---------- Information provided ----------

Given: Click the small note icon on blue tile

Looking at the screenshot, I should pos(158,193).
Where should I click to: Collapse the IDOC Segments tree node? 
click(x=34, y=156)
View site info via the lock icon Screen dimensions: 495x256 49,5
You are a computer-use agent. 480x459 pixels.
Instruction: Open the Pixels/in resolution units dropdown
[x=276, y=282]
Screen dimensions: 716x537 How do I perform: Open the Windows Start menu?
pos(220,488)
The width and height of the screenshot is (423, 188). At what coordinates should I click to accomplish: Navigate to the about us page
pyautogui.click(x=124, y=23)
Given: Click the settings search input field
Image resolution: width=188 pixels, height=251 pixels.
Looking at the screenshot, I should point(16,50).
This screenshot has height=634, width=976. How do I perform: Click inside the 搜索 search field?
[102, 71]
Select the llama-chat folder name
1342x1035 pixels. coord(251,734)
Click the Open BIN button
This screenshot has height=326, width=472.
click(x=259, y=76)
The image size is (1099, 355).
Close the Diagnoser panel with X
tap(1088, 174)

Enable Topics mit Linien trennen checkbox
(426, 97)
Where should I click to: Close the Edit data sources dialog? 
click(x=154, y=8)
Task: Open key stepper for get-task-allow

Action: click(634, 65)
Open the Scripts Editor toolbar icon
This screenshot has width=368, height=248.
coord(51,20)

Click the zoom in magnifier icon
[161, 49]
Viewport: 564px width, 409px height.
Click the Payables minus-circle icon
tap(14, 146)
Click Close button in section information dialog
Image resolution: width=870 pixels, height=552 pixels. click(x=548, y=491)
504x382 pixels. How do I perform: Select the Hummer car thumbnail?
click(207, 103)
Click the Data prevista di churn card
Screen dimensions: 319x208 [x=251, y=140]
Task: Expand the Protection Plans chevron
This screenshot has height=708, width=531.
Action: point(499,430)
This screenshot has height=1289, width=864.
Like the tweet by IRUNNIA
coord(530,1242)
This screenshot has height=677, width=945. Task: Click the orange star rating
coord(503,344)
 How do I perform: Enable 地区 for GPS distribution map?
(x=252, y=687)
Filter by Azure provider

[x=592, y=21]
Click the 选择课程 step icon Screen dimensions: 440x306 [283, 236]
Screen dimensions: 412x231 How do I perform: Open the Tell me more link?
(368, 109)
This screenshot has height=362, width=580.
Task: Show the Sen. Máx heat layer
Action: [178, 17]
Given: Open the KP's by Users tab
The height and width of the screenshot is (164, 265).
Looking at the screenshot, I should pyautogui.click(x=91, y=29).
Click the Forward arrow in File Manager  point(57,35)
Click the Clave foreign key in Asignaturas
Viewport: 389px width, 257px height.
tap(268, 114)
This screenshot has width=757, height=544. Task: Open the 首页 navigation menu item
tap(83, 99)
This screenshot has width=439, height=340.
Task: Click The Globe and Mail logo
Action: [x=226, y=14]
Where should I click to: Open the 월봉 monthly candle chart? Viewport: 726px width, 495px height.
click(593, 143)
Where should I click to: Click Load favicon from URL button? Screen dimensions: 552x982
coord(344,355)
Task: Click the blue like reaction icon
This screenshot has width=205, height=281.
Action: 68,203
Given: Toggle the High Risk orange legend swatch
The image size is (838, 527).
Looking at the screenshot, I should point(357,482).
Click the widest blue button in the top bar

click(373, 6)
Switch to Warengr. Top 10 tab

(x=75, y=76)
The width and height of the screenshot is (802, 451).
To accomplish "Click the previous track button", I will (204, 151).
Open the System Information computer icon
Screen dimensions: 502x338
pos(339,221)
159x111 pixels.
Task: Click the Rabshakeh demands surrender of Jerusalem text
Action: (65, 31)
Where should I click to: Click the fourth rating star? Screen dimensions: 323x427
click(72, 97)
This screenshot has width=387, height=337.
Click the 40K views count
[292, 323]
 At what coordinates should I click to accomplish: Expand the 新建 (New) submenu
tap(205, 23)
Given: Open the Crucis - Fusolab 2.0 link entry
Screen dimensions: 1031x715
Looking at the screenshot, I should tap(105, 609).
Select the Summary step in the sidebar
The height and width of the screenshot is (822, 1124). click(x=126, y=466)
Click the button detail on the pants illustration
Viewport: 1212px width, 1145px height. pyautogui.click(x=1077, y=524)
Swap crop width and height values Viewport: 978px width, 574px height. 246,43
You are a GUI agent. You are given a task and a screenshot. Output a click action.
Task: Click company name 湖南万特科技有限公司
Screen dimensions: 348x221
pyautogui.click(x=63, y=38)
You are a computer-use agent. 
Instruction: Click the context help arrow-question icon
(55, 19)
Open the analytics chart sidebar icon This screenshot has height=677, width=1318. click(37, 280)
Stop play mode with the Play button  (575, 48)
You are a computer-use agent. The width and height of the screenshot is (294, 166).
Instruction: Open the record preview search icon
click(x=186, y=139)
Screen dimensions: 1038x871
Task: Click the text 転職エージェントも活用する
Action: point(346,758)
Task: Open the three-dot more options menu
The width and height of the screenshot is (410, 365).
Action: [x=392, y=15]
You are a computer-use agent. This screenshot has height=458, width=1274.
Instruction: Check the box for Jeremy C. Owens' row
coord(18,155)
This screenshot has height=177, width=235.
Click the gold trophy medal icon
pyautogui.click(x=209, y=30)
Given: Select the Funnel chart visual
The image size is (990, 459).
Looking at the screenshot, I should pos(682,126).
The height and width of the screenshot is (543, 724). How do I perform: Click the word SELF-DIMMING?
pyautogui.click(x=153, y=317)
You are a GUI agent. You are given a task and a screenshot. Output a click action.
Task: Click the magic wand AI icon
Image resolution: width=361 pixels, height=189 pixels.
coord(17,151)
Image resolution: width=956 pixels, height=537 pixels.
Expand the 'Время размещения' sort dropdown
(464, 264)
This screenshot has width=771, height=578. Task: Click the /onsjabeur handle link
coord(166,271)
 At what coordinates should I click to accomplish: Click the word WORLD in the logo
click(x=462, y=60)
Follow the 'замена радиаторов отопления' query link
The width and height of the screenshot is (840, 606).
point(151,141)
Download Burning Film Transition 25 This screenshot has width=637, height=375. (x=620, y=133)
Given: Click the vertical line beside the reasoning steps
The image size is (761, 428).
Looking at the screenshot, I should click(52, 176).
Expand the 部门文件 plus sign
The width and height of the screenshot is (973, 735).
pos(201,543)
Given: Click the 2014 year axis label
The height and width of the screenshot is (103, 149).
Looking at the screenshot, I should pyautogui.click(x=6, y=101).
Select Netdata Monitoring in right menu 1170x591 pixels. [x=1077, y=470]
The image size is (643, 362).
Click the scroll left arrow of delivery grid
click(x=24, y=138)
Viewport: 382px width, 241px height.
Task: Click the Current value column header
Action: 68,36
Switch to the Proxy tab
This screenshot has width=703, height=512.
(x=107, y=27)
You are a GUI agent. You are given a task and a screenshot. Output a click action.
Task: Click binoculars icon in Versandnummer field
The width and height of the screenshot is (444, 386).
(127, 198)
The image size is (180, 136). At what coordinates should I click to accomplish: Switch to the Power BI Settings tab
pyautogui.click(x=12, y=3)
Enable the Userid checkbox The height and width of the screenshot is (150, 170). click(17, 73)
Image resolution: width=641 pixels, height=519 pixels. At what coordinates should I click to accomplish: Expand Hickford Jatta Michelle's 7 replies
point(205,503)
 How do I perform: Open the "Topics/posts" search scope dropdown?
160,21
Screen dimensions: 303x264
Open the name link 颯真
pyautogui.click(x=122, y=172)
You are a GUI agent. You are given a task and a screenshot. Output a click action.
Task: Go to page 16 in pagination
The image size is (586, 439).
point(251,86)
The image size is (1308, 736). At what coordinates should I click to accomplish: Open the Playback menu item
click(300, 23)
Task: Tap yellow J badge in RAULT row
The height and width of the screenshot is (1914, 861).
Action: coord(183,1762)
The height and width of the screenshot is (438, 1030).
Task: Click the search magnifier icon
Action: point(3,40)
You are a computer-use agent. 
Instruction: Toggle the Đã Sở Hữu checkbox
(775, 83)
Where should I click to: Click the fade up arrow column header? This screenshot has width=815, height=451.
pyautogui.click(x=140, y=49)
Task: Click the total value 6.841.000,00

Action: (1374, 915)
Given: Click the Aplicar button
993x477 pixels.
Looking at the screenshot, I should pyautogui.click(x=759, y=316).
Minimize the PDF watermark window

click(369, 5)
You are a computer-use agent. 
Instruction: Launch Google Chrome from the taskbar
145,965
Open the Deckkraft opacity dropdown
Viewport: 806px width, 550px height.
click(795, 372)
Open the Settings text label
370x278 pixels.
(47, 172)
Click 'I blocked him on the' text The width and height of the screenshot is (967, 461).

----------

* **What to produce**:
The entries above hold the needed span. Transcribe exactly the lines from the one with "Click the zoom in magnifier icon" to the one with "Given: Open the KP's by Users tab", both included.

* **Exercise response**:
Click the zoom in magnifier icon
[161, 49]
Viewport: 564px width, 409px height.
Click the Payables minus-circle icon
tap(14, 146)
Click Close button in section information dialog
Image resolution: width=870 pixels, height=552 pixels. click(x=548, y=491)
504x382 pixels. How do I perform: Select the Hummer car thumbnail?
click(207, 103)
Click the Data prevista di churn card
Screen dimensions: 319x208 [x=251, y=140]
Task: Expand the Protection Plans chevron
This screenshot has height=708, width=531.
Action: point(499,430)
This screenshot has height=1289, width=864.
Like the tweet by IRUNNIA
coord(530,1242)
This screenshot has height=677, width=945. Task: Click the orange star rating
coord(503,344)
 How do I perform: Enable 地区 for GPS distribution map?
(x=252, y=687)
Filter by Azure provider

[x=592, y=21]
Click the 选择课程 step icon Screen dimensions: 440x306 [283, 236]
Screen dimensions: 412x231 How do I perform: Open the Tell me more link?
(368, 109)
This screenshot has height=362, width=580.
Task: Show the Sen. Máx heat layer
Action: [178, 17]
Given: Open the KP's by Users tab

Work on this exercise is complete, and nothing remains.